Intel Burst and Active Power Management

Intel Burst Technology

Previous generations of Atom cores used boost technology but only exposed additional P-states to the CPU based on available thermal headroom.  With Silvermont the x86 cores run at burst frequencies managed by hardware measuring thermal, electrical and power delivery constraints.  The SoC is able to share power between the CPU cores and graphics or other included units. 

The burst operating points can be adjusted dynamically based on thermal properties of the device (larger heatsinks, etc.) but there is very little overlap between what Silvermont is doing and what the Core series algorithms are doing with Turbo Boost. 
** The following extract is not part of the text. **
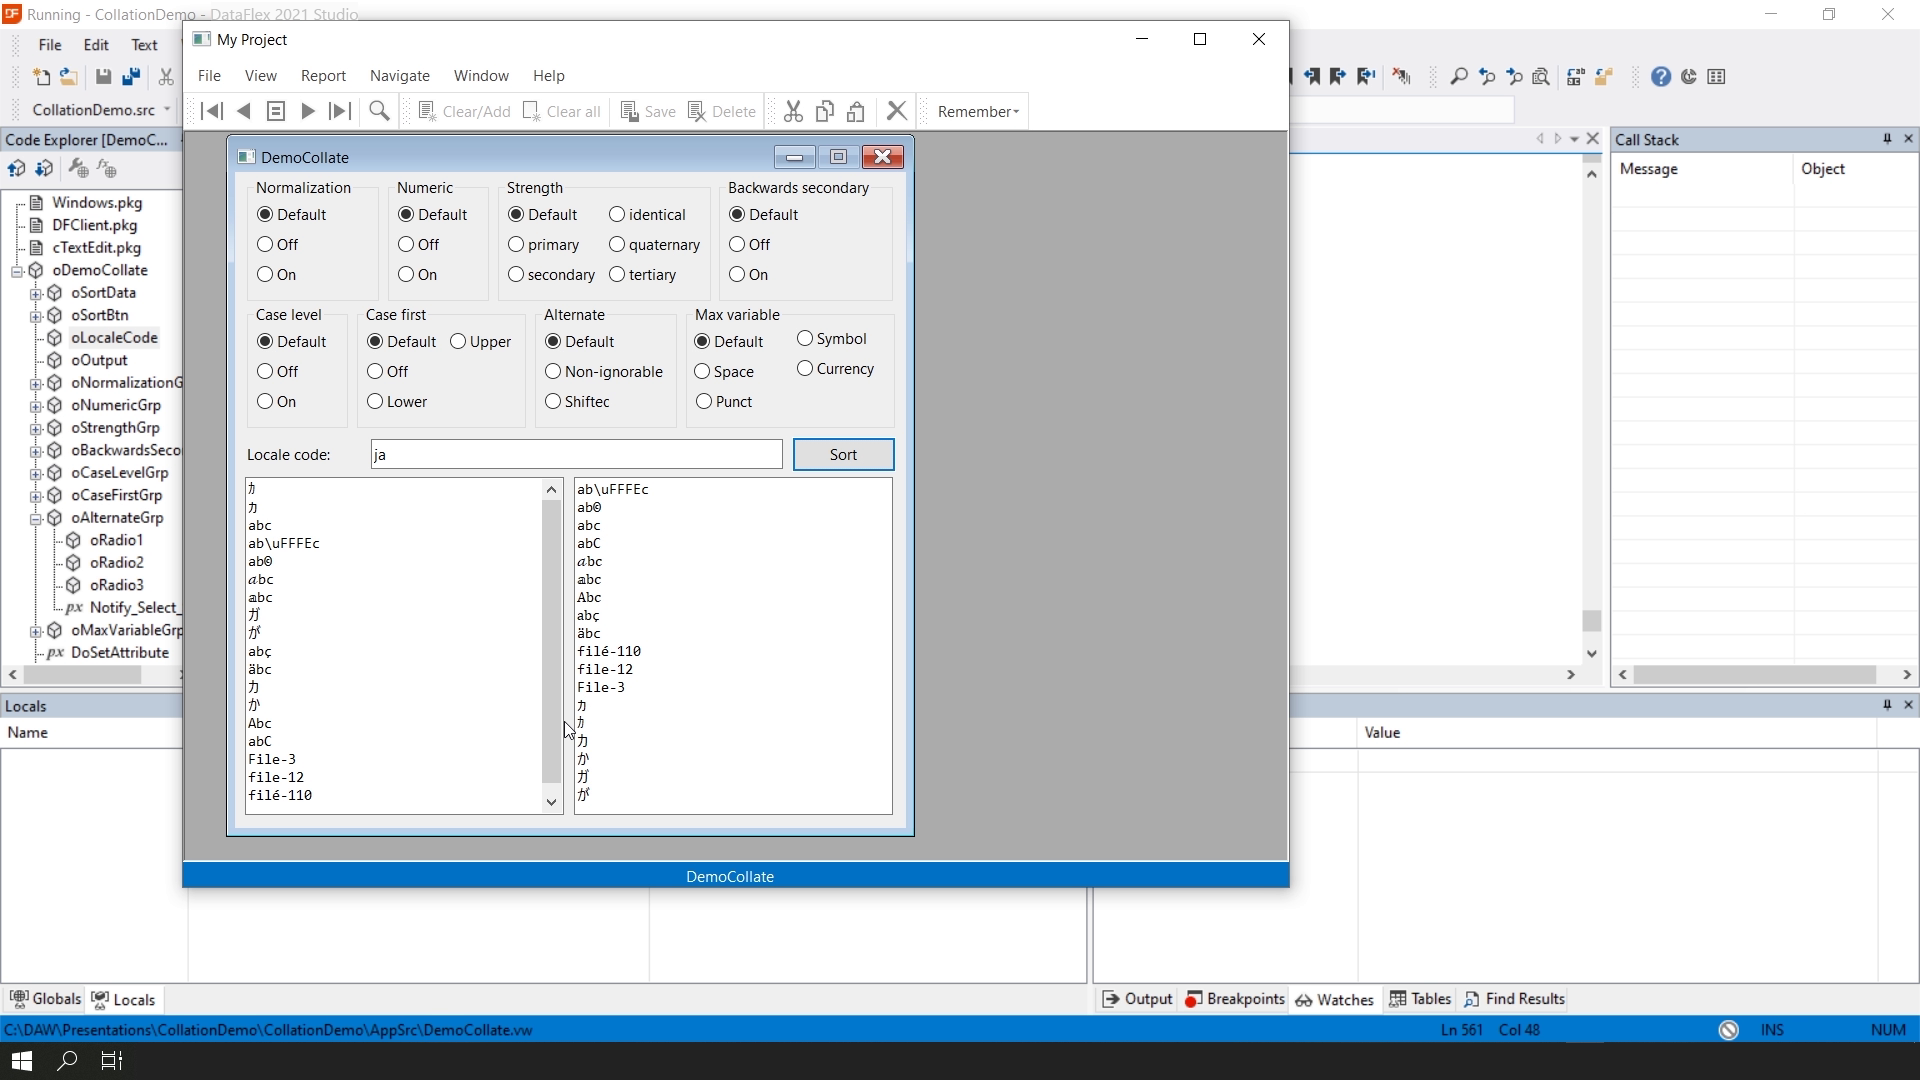1920x1080 pixels.
Task: Click the Paste clipboard icon in My Project toolbar
Action: click(856, 111)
These diagrams illustrate the capabilities of bursting and it is really this technology that allows Intel to compete with ARMs big.LITTLE designs with a single core design that scales power envelopes and frequency levels smoothly.  Part of our testing of Bay Trail and the new Atom Z3000 series SoCs is to find out how often they are meeting their top frequencies and where they fall to after extended use. 

 

Active Power Management

Intel provided some thermal imaging of Bay Trail to demonstrate the capability for these SoCs to dynamically power down when not being utilized.  Obviously for mobile designs this is the real key for extending battery life of tablets and smartphones without sacrificing peak performance.

The top image shows a near fully utilized quad-core Atom Z3000 part with the red areas as the “hot spots”.  The second image shows both modules (all four x86 cores) in a sleep state while the final image shows a fully gated SoC at its lowest power state.